• [REQUIREMENTS]:
Rewrite the entries between the line holding "571x625 pixels. How" and the line holding "point(545,332)", inclusive, changing "price tag" to "price label" and keeping everything else the same. Leave the pictures out of your answer.

• [DATASET CONTENT]:

%%

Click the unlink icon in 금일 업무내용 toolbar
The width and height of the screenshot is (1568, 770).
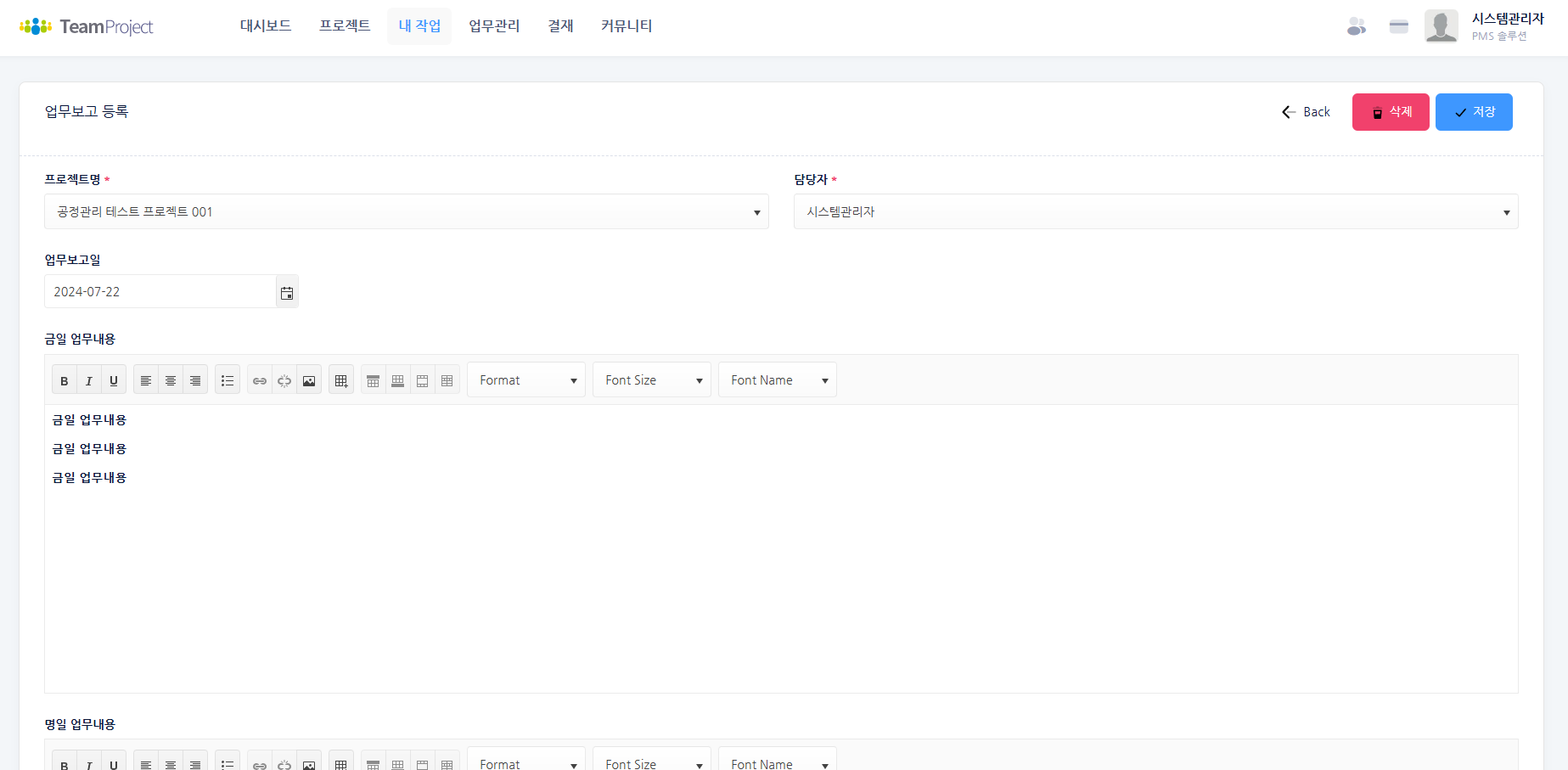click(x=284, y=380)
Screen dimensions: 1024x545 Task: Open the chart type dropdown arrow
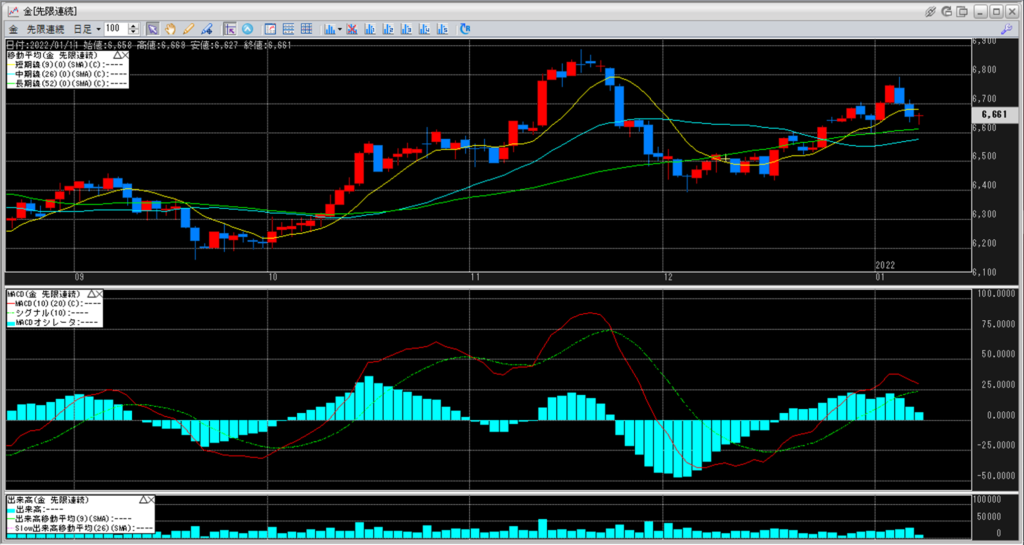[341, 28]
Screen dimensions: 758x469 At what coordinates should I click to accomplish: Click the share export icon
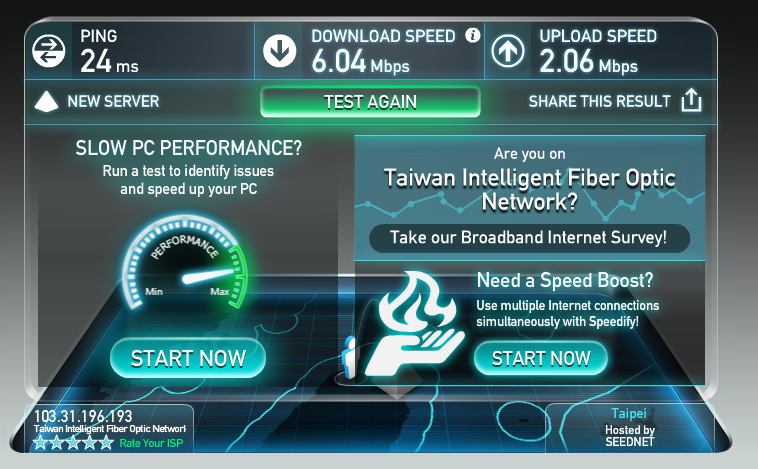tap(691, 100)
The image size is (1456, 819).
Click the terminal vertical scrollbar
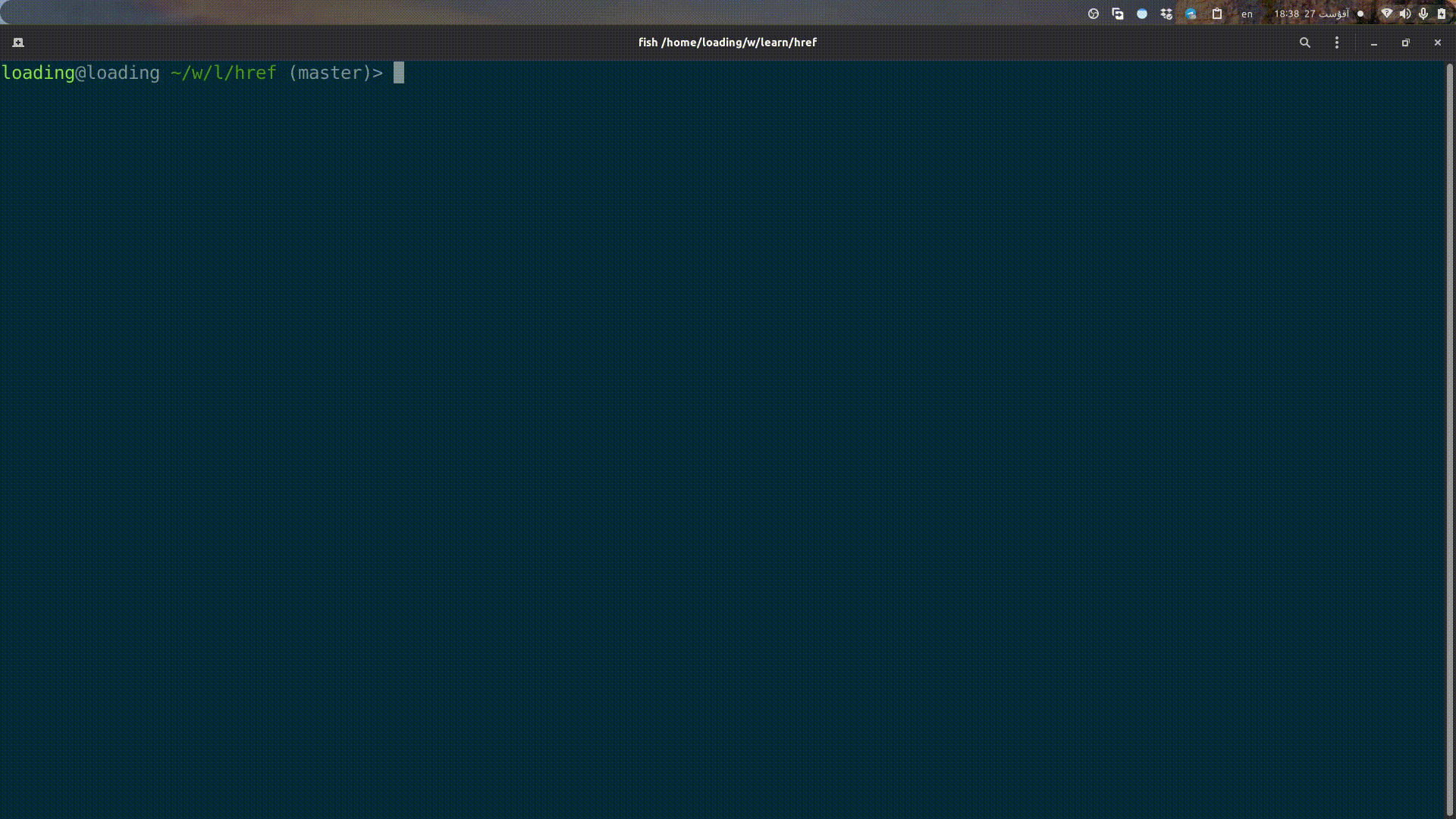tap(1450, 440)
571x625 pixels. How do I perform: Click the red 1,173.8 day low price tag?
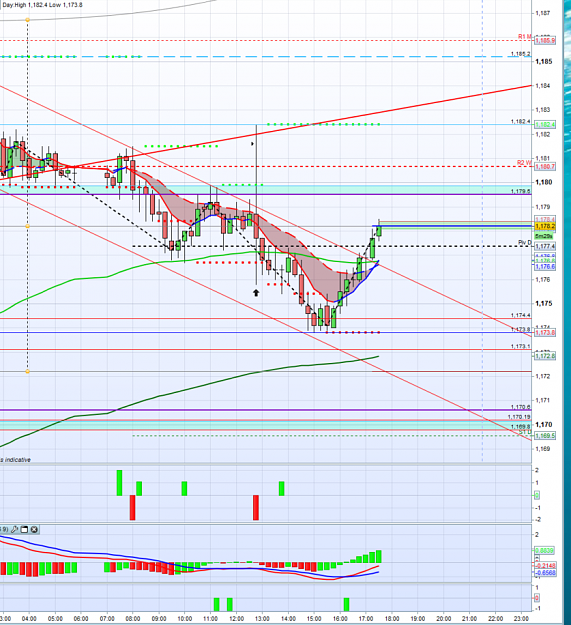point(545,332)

%%
%%

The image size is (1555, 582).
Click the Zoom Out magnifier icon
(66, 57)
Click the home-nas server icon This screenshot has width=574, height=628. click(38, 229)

%%

• [RESPONSE]:
571x625 pixels. How do I perform: Click the red 1,173.8 day low price label?
point(545,332)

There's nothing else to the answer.